# [Your instructions]
Take the entries that follow and return exactly the lines from the one holding "Increase the Show message minutes spinner" through the one holding "Task: Click the GEM shower label", both included. Nothing else is needed.

# [Supplied data]
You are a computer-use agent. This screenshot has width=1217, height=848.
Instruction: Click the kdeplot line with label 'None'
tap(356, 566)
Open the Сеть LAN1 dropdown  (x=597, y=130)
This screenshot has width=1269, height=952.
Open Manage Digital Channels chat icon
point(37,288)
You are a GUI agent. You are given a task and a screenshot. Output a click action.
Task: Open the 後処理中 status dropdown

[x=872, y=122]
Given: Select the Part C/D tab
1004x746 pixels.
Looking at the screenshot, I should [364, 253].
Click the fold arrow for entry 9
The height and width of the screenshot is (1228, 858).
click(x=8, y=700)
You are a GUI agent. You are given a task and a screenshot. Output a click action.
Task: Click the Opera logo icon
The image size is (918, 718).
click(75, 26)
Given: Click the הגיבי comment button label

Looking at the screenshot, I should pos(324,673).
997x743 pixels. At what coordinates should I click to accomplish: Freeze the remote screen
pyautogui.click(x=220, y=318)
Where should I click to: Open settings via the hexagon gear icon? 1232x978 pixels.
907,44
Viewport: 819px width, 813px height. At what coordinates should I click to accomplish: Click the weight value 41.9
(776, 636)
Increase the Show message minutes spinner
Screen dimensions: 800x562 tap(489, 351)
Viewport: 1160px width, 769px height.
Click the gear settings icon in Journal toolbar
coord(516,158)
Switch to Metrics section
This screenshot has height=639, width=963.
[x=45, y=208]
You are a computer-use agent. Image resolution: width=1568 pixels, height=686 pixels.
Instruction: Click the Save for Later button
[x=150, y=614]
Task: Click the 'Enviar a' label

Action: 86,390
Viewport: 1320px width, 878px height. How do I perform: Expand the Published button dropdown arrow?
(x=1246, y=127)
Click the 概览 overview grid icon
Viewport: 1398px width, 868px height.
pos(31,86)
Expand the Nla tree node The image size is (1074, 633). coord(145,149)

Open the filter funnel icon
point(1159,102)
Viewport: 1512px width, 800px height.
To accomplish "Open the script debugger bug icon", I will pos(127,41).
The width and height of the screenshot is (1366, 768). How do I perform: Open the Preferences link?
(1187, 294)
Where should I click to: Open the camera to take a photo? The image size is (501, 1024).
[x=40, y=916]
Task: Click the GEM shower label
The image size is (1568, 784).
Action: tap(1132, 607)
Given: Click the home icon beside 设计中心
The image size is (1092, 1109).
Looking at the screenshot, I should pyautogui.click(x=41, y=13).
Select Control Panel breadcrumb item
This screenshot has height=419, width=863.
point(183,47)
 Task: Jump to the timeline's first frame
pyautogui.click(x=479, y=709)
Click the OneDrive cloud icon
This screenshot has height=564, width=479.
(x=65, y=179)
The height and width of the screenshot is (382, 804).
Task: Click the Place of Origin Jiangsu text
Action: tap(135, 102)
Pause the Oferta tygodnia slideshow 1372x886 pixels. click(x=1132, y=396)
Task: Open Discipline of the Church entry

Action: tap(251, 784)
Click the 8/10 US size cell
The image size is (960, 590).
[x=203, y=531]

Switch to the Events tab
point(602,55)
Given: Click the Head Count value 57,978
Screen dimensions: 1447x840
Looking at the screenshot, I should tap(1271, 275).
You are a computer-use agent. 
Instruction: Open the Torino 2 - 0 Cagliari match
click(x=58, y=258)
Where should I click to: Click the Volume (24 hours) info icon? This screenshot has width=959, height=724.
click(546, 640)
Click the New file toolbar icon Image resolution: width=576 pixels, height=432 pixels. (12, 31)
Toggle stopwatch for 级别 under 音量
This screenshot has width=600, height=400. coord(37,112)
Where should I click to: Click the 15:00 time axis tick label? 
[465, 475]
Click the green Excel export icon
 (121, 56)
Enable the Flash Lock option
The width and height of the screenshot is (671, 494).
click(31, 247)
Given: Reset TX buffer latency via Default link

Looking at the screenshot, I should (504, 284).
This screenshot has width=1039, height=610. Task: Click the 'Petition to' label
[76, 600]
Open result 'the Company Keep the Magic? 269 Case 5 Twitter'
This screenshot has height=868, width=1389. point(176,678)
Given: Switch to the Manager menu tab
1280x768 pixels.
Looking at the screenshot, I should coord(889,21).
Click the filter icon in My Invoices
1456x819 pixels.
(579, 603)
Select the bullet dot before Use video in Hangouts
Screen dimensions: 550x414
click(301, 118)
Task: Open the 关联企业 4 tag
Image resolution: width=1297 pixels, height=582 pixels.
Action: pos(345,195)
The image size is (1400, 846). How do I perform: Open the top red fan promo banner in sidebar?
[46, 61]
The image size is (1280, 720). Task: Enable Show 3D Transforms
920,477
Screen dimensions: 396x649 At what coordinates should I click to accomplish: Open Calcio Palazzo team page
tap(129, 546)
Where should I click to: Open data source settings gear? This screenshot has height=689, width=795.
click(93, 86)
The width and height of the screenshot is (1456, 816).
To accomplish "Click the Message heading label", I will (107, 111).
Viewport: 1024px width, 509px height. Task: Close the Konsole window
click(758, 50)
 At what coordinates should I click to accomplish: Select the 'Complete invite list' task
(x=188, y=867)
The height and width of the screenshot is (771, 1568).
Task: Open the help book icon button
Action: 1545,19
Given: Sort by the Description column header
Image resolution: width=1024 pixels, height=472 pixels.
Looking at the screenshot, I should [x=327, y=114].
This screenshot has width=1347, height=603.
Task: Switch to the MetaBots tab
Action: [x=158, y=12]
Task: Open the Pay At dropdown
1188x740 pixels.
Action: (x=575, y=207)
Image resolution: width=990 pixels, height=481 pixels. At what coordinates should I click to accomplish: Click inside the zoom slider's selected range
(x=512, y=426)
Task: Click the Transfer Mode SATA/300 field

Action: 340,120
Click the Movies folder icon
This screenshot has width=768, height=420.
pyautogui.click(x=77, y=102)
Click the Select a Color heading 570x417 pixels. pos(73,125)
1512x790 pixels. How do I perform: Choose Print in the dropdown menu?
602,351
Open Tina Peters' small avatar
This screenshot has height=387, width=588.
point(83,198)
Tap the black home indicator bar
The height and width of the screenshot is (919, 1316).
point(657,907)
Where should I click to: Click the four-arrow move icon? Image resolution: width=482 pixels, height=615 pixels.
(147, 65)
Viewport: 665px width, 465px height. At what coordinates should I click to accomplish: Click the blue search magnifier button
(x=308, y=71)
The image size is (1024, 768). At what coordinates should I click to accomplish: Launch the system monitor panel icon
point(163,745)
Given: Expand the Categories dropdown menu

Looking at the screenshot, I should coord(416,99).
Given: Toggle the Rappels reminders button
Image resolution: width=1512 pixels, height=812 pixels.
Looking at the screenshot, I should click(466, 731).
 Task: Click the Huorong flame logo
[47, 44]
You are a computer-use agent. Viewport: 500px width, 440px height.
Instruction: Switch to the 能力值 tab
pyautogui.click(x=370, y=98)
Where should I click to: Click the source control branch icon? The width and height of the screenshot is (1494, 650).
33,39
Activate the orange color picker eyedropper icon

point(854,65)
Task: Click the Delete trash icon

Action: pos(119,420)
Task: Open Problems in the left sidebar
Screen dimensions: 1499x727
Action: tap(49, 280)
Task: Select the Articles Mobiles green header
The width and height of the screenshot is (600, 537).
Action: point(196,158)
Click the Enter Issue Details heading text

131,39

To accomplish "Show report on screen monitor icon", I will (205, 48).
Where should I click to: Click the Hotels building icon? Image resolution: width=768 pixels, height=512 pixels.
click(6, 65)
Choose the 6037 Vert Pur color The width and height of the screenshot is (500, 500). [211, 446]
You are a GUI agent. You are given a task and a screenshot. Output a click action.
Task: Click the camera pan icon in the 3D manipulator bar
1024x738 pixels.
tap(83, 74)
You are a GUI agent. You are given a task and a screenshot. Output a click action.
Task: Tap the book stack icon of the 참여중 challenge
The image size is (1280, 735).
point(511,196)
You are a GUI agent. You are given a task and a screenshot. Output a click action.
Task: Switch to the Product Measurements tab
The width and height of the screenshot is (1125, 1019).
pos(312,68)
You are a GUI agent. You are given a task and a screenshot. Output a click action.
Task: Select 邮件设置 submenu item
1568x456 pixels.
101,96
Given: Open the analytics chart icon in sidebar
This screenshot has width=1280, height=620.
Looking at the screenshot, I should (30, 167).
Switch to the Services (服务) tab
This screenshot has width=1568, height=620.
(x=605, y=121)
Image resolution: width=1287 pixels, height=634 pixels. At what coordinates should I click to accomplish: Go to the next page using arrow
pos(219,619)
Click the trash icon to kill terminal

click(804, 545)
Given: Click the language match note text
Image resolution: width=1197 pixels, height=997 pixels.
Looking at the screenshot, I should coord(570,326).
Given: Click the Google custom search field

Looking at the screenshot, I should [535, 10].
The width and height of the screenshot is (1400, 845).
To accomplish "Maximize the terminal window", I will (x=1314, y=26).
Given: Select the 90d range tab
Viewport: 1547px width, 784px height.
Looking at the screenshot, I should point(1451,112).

# [Solution to this task]
Increase the Show message minutes spinner
Screen dimensions: 800x562 tap(489, 351)
Viewport: 1160px width, 769px height.
Click the gear settings icon in Journal toolbar
coord(516,158)
Switch to Metrics section
This screenshot has height=639, width=963.
[x=45, y=208]
You are a computer-use agent. Image resolution: width=1568 pixels, height=686 pixels.
Instruction: Click the Save for Later button
[x=150, y=614]
Task: Click the 'Enviar a' label

Action: 86,390
Viewport: 1320px width, 878px height. How do I perform: Expand the Published button dropdown arrow?
(x=1246, y=127)
Click the 概览 overview grid icon
Viewport: 1398px width, 868px height.
pos(31,86)
Expand the Nla tree node The image size is (1074, 633). coord(145,149)

Open the filter funnel icon
point(1159,102)
Viewport: 1512px width, 800px height.
To accomplish "Open the script debugger bug icon", I will pos(127,41).
The width and height of the screenshot is (1366, 768). How do I perform: Open the Preferences link?
(1187, 294)
Where should I click to: Open the camera to take a photo? The image size is (501, 1024).
[x=40, y=916]
Task: Click the GEM shower label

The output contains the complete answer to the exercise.